II. SULL’APPLICAZIONE DELL’ARTICOLO 41 DELLA CONVENZIONE
23. Ai termini dell’articolo 41 della Convenzione,
“Se la Corte dichiara che c’è stata violazione della Convenzione o dei suoi Protocolli, e se il diritto interno dell’Alta Parte contraente permette di cancellare solo imperfettamente le conseguenze di questa violazione, la Corte accorda alla parte lesa, se c’è luogo, una soddisfazione equa. “
A. Danno
24. Il richiedente chiede il pagamento dei 156 670 lei rumeni (“Ron”), o circa 42 000 EUR per la mancanza al guadagno per gli anni durante cui non ha potuto utilizzare il terreno in mancanza dell’esecuzione del giudizio che ordinava la restituzione. Chiede anche 10 000 EUR per il danno morale che ha subito.
25. Trattandosi della richiesta derivata dal difetto di godimento, il Governo chiede il suo rigetto, rinviando alla giurisprudenza la Corte dove ha giudicato che non potrebbe speculare su questa questione (Buzatu c. Romania (soddisfazione equa), no 34642/97, § 18, 27 gennaio 2005). Per ciò che riguarda la domanda di risarcimento del danno morale subito dal richiedente, il Governo considera che l’ eventuale constatazione di una violazione costituisce una soddisfazione equa per il danno morale addotto.
26. La Corte ricorda che in specifico ha concluso alla violazione degli articoli 6 § 1 e 1 del Protocollo no 1 in ragione del termine nell’esecuzione del giudizio del 4 aprile 2003, del tribunale di prima istanza di Arad che ammonta a cinque anni.
27. Trattandosi tuttavia della mancanza al guadagno causata presumibilmente dall’impossibilità di godere del terreno, la Corte osserva che il richiedente non ha corredato le sue pretese con dei giustificativi pertinenti che avrebbero permesso alla Corte di stabilire il valore del danno addotto. Non c’è dunque luogo di accordare al richiedente un’indennità a questo titolo (Dragne ed altri c. Romania (soddisfazione equa), no 78047/01, § 18, 16 novembre 2006).

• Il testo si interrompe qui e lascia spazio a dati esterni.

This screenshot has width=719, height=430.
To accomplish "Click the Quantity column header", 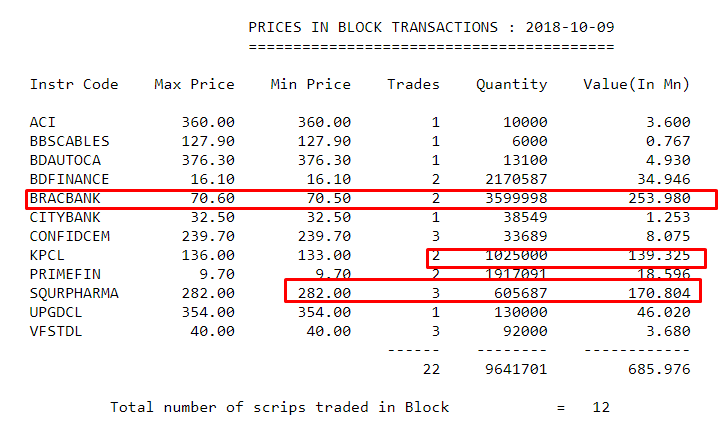I will point(511,85).
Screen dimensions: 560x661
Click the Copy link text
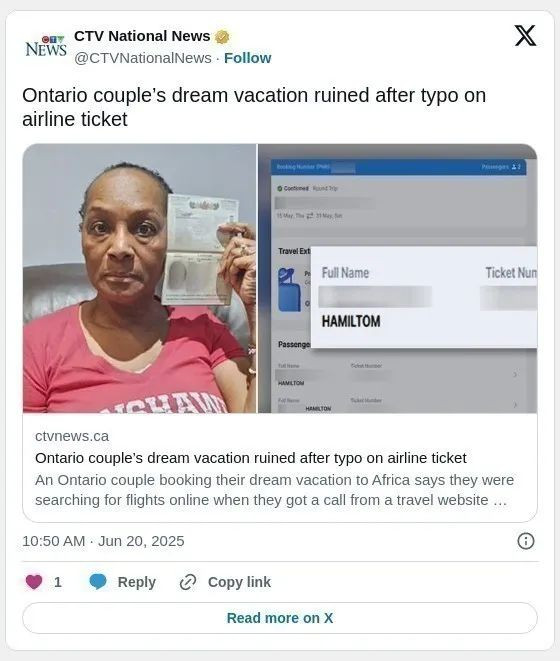pyautogui.click(x=239, y=582)
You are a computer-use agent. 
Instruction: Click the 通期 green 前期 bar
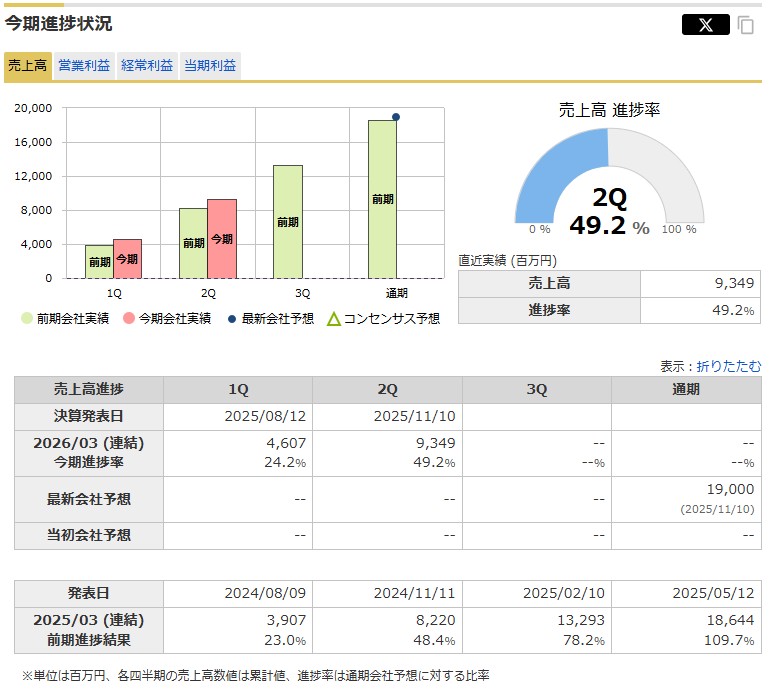[x=382, y=199]
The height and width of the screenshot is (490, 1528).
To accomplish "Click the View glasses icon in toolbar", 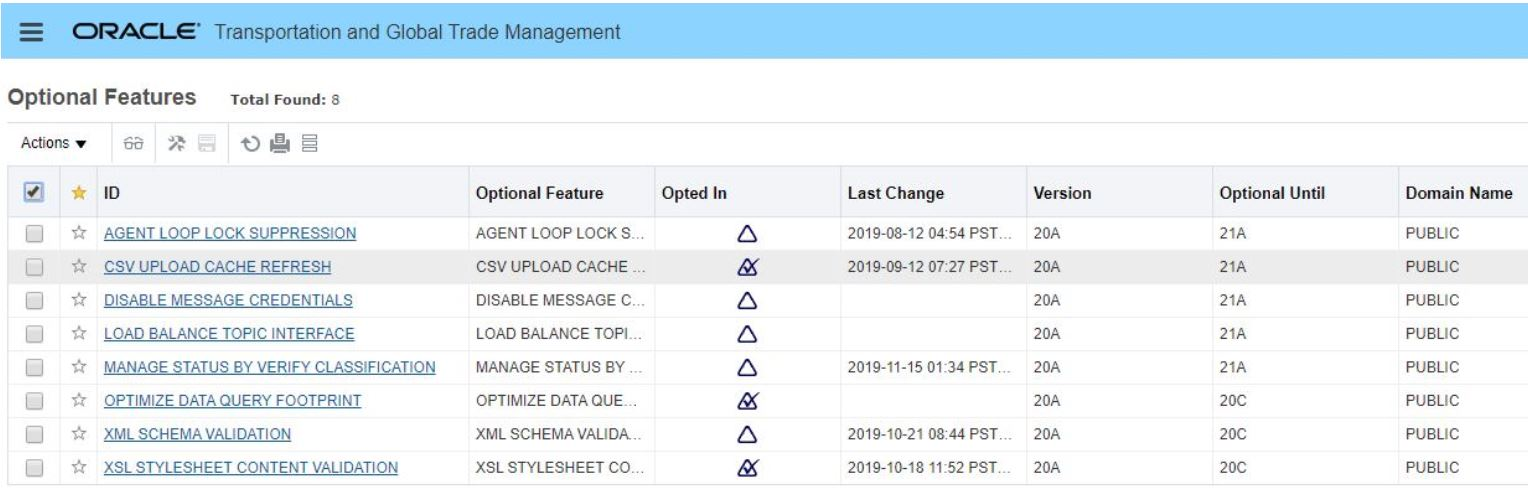I will [x=131, y=144].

28. La Corte stima tuttavia che il richiedente ha subito in particolare un danno morale a causa della frustrazione provocata dall’impossibilità di vedere eseguire la sentenza resa a suo favore e che questo danno non è compensato sufficientemente da una constatazione di violazione.
29. In queste circostanze, avuto riguardo all’insieme degli elementi che si trovano in suo possesso e, deliberando in equità, come esige l’articolo 41 della Convenzione, la Corte assegna al richiedente 4 000 EUR a titolo del danno morale.
B. Oneri e spese
30. Il richiedente non ha sottomesso alcuna richiesta di rimborso degli oneri e delle spese sostenuti per i procedimenti dinnanzi alle giurisdizioni interne o dinnanzi alla Corte.

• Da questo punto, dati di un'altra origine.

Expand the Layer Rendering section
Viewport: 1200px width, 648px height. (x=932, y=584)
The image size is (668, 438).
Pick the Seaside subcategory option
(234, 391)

PER QUESTI MOTIVI, LA CORTE, ALL’UNANIMITÀ,
1. Dichiara la richiesta ammissibile;
2. Stabilisce che c’è stata violazione dell’articolo 6 § 1 della Convenzione e 1 del Protocollo no 1 alla Convenzione;
3. Stabilisce
a) che lo stato convenuto deve versare al richiedente, nei tre mesi a contare dal giorno in cui la sentenza sarà diventata definitiva conformemente all’articolo 44 § 2 della Convenzione, 4 000 EUR (quattromila euro) da convertire nella moneta dello stato convenuto al tasso applicabile in data dell’ordinamento, per danno morale, più ogni importo che può essere dovuto a titolo di imposta;
b) che a contare dalla scadenza di suddetto termine e fino al versamento, questo importo sarà da aumentare di un interesse semplice ad un tasso uguale a quello della facilità di prestito marginale della Banca centrale europea applicabile durante questo periodo, aumentato di tre punti percentuale;
4. Respinge la domanda di soddisfazione equa per il surplus.
Fatto in francese, poi comunicato per iscritto il 26 maggio 2009, in applicazione dell’articolo 77 §§ 2 e 3 dell’ordinamento.